There’s an aid station after just 4.5 miles, but it’s a great time to take stock of what you’ve already accomplished (~3000ft). It will look something like this, except by a lake, without a Suburban.
You’ll get to the top soon, and then there’s some nice running along the ridge with huge views of the valley. You’ll eventually get to the photographer, Julia Ruedig.
You’ll then descend through the wilderness, then on a logging road. You’ll end up back on the gravel road with just about a mile to go, plus a 100ft uphill finish that the 2017 crew really liked. Here’s Alex Pond, the first male finisher in 2017, going through the car wash on the way to the hot tub. He seems happy.
(And now as of 2018, we have a hot shower! Put together by the incomparable Max Owen.)
Emery Mitchem, of 2017 aid station fame, is pictured below in black with his assistants, Brad Markle, in blue, and rainbow, in the entire visible spectrum.
There are two aid stations and eight hours to complete the course. It’s like a work day, but instead of work, you play in the outer reaches of your mind, body, and world. We found that eight hours is ample time for people of various fitness levels and running experience to complete the course. The fastest finished in about three and a half hours.
Dinner begins at 3 and will roll throughout the evening until everyone has had their fill, and then leftovers will remain available throughout the night. There will be awards and toasts, like to the 2017 champions pictured here, Alex Pond and Anna McConnell.
There will be lots of prizes, like a pie for the final finisher, the gracious sweeper, Jon Loeffler.

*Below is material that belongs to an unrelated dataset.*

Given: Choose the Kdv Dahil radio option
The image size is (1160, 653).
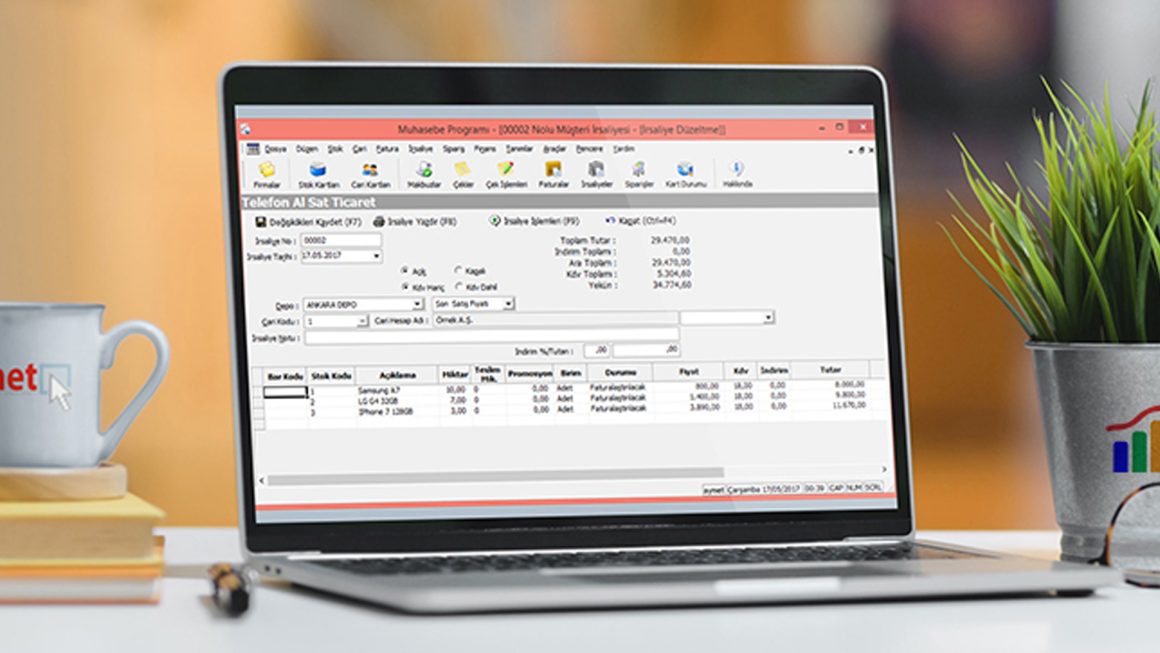Looking at the screenshot, I should [x=459, y=286].
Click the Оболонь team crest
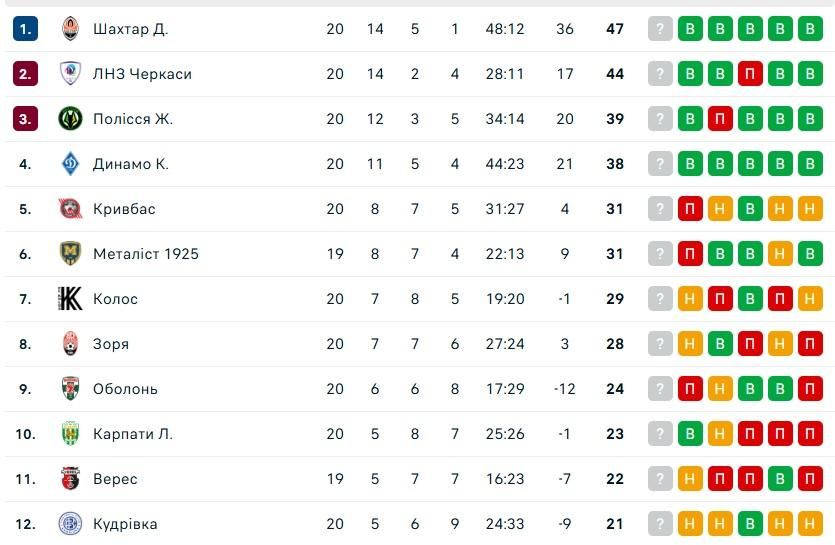Image resolution: width=835 pixels, height=545 pixels. pos(70,389)
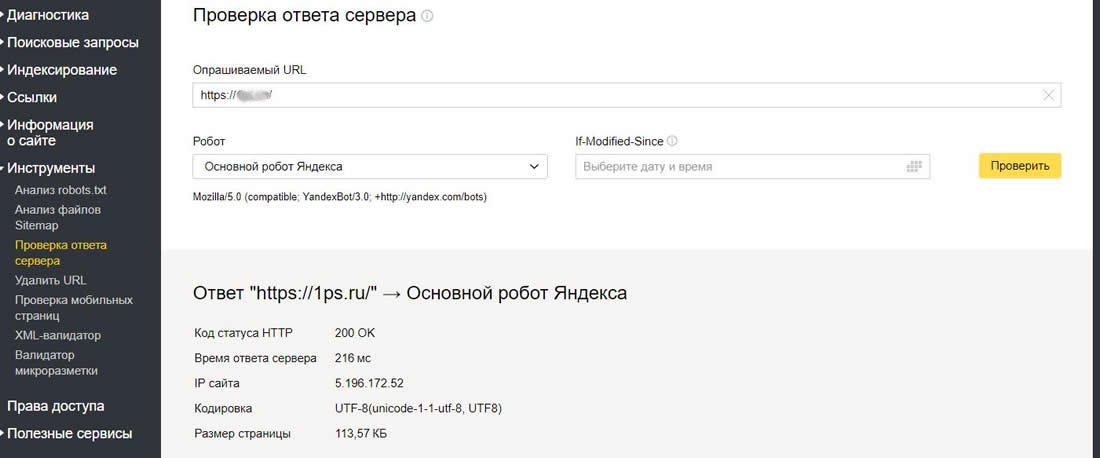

Then a formerly professional dancer will lead a rhythmic stretch session that transitions to an exuberant dance party. The dancing and the party is kinda the point of the whole thing, the shared accomplishment infusing the festivities with a uniquely dreamy joy. Last year, some experienced runners credited the dancing for diminishing the soreness they usually feel the day after. Stay up as late as your body will let you.
Sunday September 22nd
Then we celebrate the equinox with a flapjack feast, coffee, and good feelings. Hang out for as long as you’re able and help finish any leftover food/beer/kombucha. Share stories and smiles until we bid adieux ’til next year.